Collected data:
================================
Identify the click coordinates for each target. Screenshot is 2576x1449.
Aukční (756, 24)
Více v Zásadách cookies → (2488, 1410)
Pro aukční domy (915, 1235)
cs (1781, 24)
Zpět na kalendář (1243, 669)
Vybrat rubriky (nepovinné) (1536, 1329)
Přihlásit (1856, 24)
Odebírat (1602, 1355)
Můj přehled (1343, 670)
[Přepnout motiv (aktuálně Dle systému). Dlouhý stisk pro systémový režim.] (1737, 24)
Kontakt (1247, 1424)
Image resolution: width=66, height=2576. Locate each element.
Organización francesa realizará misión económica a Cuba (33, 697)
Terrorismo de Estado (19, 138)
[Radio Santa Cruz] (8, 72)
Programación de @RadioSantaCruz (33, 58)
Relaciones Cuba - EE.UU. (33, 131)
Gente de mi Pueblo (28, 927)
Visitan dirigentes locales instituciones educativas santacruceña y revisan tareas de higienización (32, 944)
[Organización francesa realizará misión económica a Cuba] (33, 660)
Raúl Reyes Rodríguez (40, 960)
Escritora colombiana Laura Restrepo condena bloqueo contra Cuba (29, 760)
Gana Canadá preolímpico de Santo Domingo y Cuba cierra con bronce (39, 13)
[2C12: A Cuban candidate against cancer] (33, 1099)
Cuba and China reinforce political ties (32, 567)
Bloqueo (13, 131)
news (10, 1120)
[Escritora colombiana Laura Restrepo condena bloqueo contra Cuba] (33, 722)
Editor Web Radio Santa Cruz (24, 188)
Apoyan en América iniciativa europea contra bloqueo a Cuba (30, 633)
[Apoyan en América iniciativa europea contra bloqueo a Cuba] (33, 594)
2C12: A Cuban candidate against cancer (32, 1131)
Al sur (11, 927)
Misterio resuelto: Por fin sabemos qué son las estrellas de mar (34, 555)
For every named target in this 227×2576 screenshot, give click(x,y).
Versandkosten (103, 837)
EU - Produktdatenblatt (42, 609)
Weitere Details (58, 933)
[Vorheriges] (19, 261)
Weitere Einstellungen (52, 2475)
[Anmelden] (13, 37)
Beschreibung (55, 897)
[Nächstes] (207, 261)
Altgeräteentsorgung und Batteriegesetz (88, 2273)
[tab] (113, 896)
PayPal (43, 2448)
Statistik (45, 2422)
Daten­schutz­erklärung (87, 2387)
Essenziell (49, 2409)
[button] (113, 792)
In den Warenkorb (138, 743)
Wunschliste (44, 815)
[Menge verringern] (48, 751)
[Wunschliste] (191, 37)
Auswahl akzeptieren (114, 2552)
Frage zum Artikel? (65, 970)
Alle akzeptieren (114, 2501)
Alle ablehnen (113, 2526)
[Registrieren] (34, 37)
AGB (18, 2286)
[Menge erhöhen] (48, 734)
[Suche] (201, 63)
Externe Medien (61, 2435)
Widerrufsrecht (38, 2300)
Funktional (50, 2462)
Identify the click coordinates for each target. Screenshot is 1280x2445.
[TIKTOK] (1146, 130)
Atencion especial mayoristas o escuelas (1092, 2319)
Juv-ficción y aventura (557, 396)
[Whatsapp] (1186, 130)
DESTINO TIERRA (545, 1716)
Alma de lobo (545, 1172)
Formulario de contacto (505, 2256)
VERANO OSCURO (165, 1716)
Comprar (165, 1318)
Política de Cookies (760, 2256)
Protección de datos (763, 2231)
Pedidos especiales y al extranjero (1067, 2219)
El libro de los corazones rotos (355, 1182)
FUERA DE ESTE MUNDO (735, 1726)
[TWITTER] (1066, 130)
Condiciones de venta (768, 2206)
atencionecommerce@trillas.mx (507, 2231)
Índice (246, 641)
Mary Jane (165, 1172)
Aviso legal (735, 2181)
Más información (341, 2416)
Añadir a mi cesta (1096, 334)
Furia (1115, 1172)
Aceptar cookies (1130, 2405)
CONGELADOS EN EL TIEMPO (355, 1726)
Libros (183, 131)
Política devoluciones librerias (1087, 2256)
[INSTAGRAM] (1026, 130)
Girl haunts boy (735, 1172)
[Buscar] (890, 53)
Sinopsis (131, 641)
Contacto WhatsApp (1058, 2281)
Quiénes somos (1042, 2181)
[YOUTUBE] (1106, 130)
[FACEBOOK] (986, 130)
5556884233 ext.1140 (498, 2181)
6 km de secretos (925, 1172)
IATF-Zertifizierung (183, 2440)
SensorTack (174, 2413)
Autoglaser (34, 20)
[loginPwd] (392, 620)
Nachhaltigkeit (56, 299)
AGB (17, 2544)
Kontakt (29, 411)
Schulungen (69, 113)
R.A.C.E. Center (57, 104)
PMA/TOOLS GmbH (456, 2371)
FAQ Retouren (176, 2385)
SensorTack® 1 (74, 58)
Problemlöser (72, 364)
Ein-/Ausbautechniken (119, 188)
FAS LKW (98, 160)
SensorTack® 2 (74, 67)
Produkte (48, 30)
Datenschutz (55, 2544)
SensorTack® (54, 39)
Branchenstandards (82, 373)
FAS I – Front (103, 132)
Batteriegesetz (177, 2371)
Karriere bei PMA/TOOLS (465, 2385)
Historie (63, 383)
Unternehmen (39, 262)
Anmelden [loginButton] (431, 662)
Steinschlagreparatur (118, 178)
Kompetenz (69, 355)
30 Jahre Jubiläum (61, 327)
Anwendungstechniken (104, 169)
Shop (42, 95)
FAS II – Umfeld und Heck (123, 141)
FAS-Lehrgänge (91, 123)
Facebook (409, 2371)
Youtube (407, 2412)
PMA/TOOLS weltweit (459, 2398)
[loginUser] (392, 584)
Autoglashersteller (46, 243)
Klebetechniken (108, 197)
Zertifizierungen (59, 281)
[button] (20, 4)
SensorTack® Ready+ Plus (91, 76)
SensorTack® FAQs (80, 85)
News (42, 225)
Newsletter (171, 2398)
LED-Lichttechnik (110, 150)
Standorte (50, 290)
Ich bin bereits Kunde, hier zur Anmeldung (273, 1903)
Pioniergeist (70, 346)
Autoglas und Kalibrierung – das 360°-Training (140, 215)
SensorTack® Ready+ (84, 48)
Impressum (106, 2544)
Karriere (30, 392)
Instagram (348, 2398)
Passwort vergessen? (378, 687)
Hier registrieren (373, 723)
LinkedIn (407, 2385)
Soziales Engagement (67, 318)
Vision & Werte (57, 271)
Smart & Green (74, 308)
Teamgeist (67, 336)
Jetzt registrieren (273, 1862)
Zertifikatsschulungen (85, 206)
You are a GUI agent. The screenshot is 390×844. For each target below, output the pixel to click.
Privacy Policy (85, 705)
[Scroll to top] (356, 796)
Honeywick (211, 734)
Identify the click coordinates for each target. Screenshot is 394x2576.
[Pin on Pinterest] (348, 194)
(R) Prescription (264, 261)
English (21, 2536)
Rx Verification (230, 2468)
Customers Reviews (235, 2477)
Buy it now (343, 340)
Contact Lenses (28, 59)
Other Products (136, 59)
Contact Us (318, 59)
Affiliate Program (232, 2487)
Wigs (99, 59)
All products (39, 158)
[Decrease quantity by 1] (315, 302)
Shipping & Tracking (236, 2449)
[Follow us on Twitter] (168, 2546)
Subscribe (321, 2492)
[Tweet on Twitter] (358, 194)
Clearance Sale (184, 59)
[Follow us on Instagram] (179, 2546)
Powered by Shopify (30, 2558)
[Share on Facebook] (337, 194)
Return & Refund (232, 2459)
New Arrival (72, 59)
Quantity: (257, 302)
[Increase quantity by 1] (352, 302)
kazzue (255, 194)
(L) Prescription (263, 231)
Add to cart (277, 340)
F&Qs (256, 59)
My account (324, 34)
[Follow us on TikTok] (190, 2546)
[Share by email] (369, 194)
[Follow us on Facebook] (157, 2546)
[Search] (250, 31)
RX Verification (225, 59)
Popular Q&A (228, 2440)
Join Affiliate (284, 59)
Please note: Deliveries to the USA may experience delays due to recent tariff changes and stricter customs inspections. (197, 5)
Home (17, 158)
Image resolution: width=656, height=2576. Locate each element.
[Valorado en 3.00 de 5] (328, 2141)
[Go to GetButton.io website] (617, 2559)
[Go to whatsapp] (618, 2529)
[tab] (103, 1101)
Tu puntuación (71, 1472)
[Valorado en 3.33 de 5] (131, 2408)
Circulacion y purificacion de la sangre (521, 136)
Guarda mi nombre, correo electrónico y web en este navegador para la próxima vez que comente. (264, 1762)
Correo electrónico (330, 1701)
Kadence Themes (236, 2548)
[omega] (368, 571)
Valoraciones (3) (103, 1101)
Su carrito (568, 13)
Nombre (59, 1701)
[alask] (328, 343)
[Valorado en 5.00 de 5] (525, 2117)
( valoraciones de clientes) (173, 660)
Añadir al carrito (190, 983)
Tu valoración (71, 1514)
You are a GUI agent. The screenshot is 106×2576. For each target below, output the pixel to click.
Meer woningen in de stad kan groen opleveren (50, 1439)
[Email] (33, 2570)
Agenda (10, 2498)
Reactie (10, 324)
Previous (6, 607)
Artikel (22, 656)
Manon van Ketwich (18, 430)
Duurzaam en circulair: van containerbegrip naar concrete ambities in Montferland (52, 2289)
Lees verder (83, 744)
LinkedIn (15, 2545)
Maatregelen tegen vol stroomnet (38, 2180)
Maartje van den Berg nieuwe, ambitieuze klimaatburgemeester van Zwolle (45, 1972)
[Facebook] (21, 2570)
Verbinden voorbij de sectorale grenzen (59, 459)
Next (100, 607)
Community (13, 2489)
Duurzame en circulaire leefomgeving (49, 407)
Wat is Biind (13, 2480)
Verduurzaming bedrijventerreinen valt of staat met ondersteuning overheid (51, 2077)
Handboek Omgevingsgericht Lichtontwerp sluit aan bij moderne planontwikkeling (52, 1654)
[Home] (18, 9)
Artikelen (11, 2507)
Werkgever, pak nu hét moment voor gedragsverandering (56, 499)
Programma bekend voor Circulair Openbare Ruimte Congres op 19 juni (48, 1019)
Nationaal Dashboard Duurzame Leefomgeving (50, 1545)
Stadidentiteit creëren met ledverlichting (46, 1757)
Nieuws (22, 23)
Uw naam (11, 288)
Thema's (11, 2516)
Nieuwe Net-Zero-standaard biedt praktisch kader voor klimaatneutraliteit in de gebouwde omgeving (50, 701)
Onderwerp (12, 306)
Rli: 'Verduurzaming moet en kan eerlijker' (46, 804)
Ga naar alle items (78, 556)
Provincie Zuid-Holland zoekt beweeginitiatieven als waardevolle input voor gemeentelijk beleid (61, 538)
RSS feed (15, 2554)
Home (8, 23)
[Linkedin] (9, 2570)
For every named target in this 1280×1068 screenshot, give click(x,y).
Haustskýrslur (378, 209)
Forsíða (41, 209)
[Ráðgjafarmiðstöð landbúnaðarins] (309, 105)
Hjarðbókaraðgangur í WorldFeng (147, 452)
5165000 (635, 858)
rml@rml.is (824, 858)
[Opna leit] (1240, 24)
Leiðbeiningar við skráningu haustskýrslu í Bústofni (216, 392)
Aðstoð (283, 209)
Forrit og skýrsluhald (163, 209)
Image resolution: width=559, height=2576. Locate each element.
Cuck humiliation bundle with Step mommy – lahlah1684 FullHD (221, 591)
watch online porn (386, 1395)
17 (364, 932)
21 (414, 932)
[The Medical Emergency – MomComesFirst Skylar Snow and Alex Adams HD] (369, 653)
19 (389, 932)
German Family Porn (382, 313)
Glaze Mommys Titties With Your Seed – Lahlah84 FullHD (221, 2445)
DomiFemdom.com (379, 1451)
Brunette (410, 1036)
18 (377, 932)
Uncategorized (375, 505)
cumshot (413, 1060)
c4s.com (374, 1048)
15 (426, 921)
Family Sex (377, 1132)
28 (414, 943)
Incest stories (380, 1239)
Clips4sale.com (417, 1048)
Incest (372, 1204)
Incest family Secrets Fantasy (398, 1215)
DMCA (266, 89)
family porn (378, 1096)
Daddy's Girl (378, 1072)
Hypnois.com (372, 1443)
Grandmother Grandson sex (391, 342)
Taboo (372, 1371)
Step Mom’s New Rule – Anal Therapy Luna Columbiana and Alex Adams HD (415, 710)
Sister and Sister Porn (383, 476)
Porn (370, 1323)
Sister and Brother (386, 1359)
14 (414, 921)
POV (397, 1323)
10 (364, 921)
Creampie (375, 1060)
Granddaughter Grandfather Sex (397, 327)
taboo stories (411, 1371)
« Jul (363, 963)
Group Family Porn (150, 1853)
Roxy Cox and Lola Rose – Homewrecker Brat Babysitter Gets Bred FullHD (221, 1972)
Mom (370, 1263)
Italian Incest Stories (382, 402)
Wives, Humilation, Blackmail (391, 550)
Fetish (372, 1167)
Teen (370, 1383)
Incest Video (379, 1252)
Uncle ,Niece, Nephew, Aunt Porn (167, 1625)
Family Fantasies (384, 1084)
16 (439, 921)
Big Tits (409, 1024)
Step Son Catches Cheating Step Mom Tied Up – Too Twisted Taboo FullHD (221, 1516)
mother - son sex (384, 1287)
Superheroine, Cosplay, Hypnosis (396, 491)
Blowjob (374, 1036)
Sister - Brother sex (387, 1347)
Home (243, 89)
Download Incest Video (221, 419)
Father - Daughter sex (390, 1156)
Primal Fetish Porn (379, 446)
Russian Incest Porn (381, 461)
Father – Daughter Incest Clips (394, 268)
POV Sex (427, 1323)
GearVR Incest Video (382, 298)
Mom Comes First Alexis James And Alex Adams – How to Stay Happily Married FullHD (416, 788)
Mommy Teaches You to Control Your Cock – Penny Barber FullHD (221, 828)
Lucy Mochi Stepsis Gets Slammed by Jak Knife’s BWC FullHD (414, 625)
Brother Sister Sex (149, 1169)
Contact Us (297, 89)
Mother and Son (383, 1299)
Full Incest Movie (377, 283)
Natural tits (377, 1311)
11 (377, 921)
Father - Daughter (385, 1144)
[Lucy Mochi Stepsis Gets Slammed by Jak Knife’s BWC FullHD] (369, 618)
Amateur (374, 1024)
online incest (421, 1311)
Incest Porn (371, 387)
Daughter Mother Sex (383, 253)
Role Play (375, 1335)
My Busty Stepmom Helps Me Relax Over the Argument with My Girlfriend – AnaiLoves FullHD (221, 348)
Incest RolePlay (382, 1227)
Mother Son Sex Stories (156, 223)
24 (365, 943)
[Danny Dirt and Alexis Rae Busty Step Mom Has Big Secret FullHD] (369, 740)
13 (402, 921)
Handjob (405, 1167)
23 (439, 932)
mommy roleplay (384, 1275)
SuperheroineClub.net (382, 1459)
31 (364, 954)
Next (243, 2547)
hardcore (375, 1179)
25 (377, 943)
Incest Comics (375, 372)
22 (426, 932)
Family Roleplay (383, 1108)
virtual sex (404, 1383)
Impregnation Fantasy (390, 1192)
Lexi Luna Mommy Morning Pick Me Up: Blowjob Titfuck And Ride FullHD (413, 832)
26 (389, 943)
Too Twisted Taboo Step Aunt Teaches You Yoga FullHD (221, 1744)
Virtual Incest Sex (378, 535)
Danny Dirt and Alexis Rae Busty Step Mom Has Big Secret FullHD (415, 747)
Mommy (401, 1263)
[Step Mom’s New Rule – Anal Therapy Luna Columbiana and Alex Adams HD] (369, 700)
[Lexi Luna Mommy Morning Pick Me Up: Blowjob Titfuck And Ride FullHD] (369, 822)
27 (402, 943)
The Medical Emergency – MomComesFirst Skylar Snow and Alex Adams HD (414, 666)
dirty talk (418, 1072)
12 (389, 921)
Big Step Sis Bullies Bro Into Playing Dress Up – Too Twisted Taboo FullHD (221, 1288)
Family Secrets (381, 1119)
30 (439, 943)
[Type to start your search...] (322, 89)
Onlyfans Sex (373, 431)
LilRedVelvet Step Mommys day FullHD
================================
• **YOUR INSTRUCTIONS**
Looking at the entries above, copy out every line in which "height" occurs.

• **YOUR RESPONSE**
Image resolution: width=66, height=2576. Locate each element.
Image resolution: width=656, height=2576. Locate each element.
Image resolution: width=559, height=2576. Locate each element.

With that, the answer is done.